Many people have high expectations for their relationship, and this can cause them to feel as though they aren't measuring up or as though there is something wrong with their marriage. Fortunately, many of these expectations are unfounded and a result of watching too many romantic comedies!
Here are the top five relationship misconceptions:
Everyone else is having more sex than us.
People often assume that everyone around them is indulging in wild sexual activity. The truth is that long-term couples have sex once a week, on average. And, as far as marathon sex sessions go, most couples report that they prefer intercourse to last only 7-13 minutes. If you are unhappy with your current sex life, you shouldn't ignore your feelings, but make sure that your unhappiness doesn't stem from unrealistic comparisons. If you have a friend who is constantly raving about her animalistic sex life, remember to take her words with a grain of salt. Additionally, don't get caught up in comparing your sex life to that of friends or neighbors who are newly dating. Everyone has more plentiful sex when they first get together with their partner, but over time, those feelings decrease... which is probably a good thing, otherwise no one would ever get any work done!
Now that I am part of a couple, I need to let go of the "single" me.

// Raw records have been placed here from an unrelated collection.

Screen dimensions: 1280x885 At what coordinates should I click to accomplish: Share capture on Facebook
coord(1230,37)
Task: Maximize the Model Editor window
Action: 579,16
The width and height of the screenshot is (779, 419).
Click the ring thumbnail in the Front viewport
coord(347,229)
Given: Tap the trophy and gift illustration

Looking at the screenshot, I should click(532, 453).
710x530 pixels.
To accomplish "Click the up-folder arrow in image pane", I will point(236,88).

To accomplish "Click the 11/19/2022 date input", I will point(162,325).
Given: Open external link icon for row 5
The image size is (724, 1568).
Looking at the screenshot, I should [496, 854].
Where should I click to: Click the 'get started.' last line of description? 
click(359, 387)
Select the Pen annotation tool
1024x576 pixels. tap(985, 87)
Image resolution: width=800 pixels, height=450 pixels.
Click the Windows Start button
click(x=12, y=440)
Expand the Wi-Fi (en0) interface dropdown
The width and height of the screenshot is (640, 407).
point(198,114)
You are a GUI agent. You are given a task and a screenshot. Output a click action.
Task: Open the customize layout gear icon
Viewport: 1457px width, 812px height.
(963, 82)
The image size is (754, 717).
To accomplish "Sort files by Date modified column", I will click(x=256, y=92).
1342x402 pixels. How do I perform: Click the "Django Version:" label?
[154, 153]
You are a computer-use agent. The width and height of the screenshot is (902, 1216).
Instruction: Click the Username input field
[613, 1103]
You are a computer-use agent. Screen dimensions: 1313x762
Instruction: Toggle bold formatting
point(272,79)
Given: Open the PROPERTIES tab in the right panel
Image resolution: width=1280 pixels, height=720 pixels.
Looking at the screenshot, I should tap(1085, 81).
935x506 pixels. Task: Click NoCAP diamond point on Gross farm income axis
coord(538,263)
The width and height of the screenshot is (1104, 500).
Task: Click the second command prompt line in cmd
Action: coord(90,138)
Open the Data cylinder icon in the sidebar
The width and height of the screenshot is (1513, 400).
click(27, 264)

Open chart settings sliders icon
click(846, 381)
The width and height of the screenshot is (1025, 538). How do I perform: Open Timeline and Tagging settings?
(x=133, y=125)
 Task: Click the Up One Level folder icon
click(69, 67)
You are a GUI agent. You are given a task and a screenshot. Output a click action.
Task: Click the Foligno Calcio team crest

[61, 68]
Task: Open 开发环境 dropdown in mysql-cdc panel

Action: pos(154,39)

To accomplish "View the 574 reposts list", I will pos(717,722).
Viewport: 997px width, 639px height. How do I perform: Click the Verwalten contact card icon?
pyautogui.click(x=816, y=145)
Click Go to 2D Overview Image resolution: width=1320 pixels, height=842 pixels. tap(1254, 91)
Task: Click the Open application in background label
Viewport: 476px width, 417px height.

People often think that once you become part of a couple, you have to completely ditch the old you. Suddenly, you go from being an "I" to a "We" and you have to run every decision past your partner. While it is nice to be wholly committed to your partner, that doesn't mean you should stop being yourself. You can continue to have your own interests and friendships, even if it means spending some time away from each other. Absence makes the heart grow fonder, but more importantly, it also gives you time to explore yourself and develop your own ideas and thoughts. All of this can go a long way in spicing up your relationship because it will keep interesting and even a little mysterious!